Work required: Copy, from the entries below, each line where the word "preview" can be found.

[Material shown — start]

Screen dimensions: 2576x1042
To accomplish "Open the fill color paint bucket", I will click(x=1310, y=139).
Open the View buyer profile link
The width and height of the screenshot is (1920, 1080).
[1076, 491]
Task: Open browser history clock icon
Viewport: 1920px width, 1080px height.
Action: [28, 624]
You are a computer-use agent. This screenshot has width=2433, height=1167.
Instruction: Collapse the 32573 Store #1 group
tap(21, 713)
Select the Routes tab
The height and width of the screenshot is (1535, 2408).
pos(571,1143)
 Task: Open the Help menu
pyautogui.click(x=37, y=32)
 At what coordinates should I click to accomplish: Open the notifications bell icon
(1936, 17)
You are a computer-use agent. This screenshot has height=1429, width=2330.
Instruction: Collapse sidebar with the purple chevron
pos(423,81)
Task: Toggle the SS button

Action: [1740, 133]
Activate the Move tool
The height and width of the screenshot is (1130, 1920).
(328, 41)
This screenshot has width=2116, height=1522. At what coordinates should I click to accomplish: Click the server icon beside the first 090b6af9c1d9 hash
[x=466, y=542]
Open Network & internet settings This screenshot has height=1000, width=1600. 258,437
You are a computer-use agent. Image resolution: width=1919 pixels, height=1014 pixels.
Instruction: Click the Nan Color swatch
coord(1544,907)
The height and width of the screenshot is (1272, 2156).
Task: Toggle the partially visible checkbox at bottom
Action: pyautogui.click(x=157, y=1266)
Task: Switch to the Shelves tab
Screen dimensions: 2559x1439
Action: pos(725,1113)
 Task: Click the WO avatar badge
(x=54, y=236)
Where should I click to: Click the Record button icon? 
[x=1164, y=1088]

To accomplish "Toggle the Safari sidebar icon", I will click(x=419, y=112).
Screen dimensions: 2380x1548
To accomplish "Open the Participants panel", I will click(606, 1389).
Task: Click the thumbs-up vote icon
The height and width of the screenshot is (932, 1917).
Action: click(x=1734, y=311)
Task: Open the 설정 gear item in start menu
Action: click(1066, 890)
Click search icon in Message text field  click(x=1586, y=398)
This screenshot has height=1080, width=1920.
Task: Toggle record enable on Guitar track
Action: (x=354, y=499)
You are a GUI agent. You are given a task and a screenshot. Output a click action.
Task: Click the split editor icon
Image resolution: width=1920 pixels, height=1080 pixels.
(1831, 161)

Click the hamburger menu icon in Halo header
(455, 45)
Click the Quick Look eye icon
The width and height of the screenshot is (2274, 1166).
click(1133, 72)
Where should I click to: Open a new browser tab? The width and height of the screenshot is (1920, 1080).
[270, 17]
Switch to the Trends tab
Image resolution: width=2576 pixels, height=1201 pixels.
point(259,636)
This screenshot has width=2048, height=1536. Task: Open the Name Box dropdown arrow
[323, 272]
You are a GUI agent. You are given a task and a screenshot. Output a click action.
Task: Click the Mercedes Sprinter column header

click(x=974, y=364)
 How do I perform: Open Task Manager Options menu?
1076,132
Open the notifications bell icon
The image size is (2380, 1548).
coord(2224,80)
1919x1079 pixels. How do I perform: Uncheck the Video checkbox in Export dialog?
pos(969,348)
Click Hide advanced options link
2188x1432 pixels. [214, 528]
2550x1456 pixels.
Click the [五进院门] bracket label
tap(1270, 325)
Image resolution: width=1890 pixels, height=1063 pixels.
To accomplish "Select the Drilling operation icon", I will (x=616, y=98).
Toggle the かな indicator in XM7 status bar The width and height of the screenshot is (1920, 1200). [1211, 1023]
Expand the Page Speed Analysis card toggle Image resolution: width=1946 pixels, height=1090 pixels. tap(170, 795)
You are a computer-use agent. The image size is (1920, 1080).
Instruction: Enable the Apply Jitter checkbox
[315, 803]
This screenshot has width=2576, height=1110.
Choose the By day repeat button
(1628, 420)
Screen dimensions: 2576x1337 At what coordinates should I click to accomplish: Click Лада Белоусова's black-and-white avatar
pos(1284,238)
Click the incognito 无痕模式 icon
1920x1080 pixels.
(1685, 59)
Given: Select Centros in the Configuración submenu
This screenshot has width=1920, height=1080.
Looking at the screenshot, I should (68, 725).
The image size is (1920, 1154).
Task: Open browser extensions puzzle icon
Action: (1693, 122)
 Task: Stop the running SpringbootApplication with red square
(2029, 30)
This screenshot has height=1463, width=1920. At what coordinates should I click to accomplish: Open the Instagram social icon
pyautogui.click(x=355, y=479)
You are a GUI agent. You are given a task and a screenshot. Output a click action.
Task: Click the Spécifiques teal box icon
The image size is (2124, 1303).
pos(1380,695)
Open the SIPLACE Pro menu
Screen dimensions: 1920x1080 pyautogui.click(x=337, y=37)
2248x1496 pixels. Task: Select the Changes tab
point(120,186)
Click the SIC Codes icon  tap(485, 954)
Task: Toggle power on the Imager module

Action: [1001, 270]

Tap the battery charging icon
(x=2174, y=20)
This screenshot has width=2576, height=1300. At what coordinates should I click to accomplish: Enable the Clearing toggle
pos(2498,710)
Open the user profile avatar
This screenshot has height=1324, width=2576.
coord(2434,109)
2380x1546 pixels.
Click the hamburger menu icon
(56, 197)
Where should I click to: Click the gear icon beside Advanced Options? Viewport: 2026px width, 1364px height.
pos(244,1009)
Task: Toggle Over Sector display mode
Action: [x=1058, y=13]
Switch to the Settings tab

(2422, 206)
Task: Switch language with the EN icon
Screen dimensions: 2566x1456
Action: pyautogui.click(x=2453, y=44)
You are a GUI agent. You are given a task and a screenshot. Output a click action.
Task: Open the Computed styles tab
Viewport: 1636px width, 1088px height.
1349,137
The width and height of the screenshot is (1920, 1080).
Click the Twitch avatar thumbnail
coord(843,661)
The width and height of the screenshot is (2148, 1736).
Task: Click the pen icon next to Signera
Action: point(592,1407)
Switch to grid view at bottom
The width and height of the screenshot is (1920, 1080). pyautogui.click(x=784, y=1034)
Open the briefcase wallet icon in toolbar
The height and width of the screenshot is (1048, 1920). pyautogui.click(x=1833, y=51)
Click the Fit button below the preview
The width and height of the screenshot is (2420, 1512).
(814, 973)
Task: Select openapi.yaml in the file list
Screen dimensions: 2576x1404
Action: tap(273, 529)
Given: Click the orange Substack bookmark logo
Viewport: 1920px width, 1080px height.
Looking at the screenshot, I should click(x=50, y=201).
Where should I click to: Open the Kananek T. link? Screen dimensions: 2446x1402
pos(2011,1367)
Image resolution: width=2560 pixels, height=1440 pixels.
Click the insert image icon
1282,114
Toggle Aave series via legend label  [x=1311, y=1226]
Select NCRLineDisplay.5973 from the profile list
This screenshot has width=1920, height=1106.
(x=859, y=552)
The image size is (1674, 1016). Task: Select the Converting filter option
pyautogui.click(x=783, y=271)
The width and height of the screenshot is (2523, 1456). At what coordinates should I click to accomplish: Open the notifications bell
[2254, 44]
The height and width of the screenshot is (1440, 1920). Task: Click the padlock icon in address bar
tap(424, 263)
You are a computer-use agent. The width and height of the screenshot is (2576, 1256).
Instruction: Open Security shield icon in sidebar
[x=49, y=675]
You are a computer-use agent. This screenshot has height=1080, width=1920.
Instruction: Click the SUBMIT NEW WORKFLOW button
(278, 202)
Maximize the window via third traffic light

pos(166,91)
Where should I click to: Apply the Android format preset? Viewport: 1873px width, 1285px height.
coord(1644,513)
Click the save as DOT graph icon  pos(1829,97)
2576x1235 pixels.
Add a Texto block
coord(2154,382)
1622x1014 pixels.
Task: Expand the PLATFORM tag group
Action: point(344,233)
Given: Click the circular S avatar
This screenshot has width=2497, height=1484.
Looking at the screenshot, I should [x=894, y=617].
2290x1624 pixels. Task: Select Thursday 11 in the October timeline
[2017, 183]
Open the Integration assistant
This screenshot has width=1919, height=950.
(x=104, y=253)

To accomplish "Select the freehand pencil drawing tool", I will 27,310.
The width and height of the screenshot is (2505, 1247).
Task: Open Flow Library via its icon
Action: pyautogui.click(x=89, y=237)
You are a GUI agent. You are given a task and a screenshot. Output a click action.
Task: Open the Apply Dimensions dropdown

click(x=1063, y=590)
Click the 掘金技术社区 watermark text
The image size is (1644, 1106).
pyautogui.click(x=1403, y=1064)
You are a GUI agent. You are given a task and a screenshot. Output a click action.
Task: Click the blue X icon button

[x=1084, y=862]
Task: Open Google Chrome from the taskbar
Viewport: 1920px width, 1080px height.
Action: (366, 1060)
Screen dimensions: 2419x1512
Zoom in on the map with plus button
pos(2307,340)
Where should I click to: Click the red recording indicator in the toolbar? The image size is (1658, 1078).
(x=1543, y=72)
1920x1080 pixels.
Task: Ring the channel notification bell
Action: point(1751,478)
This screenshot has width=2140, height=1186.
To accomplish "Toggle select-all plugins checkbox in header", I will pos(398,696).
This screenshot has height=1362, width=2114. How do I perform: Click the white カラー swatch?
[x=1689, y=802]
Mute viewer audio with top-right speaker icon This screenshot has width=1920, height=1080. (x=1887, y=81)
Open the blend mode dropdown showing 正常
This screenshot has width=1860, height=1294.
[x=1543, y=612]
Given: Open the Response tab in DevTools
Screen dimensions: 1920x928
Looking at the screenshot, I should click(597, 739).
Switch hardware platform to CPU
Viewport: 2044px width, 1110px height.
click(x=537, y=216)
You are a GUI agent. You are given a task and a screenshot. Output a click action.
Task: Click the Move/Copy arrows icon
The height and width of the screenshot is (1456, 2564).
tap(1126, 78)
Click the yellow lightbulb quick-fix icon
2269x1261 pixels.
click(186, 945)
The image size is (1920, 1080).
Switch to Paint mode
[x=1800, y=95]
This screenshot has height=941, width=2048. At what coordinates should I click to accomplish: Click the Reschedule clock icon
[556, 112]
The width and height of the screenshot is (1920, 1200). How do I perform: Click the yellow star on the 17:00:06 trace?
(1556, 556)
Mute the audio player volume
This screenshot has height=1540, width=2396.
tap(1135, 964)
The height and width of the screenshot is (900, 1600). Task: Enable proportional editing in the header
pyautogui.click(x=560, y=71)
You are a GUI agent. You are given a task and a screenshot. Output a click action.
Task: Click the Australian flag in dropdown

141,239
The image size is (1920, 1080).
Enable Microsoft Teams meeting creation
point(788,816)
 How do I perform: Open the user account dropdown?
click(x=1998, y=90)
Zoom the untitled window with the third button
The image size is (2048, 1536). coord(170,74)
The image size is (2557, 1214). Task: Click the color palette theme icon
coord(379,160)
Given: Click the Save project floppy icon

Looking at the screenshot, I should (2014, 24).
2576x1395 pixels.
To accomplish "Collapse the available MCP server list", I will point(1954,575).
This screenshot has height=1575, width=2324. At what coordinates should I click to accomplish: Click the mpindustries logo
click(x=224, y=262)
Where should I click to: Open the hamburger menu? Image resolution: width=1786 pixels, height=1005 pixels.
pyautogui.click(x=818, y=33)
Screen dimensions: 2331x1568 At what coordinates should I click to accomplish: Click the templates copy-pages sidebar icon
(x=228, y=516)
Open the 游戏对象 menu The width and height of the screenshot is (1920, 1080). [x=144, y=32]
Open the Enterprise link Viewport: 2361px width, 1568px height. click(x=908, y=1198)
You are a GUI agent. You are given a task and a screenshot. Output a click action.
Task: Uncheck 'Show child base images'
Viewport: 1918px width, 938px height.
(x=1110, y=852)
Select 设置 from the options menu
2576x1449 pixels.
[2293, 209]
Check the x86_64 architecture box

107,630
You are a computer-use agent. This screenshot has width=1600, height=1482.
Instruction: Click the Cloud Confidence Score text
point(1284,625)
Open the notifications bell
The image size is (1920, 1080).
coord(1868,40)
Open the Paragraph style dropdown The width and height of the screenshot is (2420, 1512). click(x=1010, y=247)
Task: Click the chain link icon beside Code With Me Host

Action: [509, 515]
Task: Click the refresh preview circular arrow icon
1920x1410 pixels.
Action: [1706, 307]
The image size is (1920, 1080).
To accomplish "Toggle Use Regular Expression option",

[Material shown — finish]

Answer section:
Click the Fit button below the preview
Task: Click the refresh preview circular arrow icon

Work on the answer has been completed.